Item position entries
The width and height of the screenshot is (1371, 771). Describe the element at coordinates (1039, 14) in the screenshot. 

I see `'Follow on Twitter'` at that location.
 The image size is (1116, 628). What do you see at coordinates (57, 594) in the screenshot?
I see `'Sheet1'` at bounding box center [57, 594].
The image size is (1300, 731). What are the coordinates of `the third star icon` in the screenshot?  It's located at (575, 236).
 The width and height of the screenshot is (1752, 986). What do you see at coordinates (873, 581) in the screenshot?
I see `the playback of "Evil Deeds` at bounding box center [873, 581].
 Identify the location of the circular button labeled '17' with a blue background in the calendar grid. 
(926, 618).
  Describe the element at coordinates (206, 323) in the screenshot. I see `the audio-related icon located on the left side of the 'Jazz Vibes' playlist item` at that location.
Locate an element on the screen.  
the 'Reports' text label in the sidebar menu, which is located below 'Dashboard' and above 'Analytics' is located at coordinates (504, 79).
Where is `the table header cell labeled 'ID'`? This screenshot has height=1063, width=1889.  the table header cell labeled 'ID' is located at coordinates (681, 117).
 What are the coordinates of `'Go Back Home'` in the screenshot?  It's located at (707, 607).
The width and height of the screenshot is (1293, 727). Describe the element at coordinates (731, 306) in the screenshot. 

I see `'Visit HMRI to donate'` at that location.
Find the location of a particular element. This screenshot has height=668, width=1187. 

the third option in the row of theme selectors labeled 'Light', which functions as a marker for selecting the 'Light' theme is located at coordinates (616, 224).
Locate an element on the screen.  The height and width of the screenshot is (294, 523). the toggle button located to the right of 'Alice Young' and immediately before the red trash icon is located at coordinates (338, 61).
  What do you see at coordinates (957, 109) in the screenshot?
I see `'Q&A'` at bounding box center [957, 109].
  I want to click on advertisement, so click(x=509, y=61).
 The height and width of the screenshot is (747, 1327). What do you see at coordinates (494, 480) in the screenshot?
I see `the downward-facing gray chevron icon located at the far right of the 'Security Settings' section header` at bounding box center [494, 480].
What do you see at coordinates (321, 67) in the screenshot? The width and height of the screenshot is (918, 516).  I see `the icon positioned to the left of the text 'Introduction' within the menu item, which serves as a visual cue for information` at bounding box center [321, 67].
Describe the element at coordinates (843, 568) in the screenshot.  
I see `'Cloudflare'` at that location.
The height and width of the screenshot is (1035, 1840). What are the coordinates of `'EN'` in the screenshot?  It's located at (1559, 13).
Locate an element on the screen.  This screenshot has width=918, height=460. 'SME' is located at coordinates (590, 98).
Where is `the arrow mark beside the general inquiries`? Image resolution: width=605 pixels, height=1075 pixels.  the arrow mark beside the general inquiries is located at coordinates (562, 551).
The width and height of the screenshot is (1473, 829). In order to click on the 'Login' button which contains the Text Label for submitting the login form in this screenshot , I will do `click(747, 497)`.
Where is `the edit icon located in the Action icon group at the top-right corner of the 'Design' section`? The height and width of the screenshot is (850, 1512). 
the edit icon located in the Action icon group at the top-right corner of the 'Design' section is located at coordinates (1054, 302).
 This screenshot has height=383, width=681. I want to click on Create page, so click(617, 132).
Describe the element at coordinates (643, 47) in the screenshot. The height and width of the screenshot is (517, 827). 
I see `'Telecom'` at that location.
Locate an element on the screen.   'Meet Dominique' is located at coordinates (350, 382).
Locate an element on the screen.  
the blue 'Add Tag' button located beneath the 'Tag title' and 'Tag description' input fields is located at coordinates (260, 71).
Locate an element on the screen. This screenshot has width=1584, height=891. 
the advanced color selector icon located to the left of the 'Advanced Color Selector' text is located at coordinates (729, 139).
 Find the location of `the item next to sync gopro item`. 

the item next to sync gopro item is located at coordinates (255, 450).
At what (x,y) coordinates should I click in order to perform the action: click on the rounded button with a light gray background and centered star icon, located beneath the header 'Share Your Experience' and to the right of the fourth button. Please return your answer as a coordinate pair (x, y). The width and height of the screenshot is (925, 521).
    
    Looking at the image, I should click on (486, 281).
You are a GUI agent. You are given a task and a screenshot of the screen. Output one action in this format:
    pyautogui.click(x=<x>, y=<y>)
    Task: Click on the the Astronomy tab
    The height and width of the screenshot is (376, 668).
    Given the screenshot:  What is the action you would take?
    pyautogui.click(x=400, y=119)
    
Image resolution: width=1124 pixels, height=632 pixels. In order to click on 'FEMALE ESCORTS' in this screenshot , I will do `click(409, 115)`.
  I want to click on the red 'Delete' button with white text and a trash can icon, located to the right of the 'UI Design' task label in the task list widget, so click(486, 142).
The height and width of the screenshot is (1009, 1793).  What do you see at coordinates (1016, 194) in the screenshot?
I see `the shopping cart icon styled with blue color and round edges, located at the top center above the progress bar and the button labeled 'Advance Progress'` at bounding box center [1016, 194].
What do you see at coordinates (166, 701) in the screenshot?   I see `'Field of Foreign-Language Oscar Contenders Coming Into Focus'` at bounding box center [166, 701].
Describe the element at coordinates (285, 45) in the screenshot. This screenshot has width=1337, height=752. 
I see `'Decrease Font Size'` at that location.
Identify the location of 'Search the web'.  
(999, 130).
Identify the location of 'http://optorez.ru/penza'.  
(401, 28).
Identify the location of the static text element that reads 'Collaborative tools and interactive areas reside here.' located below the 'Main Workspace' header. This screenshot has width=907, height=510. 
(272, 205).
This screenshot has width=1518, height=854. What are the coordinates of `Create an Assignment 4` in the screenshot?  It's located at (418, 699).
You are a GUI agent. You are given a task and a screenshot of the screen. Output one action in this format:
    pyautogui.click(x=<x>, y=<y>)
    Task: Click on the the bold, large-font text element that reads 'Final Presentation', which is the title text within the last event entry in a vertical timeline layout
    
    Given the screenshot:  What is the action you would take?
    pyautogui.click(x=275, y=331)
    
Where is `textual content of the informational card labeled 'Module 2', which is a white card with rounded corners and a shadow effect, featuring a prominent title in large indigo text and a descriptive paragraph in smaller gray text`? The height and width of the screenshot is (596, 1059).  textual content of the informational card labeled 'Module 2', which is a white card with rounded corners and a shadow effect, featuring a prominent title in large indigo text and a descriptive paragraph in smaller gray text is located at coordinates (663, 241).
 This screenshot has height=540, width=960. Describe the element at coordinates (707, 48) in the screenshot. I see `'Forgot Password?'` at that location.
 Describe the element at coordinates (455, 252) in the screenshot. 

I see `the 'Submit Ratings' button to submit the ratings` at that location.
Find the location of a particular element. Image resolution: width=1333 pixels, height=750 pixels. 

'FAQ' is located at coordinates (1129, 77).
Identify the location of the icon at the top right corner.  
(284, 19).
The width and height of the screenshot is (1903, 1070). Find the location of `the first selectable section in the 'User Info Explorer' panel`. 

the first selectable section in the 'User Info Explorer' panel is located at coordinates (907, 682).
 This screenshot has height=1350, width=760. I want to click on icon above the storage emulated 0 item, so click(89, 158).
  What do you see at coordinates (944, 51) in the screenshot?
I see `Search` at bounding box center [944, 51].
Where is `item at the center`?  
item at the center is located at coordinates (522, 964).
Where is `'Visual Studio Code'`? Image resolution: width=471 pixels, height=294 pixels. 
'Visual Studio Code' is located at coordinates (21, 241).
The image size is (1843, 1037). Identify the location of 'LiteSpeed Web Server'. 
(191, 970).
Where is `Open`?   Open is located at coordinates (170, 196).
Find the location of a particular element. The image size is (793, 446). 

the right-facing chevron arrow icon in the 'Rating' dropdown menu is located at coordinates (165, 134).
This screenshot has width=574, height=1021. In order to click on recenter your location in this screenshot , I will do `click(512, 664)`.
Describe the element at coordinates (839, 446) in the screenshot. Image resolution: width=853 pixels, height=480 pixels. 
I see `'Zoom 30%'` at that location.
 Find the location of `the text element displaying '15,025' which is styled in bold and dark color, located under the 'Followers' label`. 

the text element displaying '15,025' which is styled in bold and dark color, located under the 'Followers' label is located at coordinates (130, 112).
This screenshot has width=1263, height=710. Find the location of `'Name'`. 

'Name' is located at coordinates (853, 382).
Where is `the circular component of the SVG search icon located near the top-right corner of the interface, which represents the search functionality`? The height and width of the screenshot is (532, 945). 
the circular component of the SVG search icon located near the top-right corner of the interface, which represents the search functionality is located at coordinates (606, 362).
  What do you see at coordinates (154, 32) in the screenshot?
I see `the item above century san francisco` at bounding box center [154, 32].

[Work required] Copy out the lines of the items above word for word, starting with the line that contains "pixels, height=294 pixels." and going on through the line that contains "the right-facing chevron".

[Solution to this problem]
Where is `'Visual Studio Code'`? Image resolution: width=471 pixels, height=294 pixels. 
'Visual Studio Code' is located at coordinates (21, 241).
The image size is (1843, 1037). Identify the location of 'LiteSpeed Web Server'. 
(191, 970).
Where is `Open`?   Open is located at coordinates (170, 196).
Find the location of a particular element. The image size is (793, 446). 

the right-facing chevron arrow icon in the 'Rating' dropdown menu is located at coordinates (165, 134).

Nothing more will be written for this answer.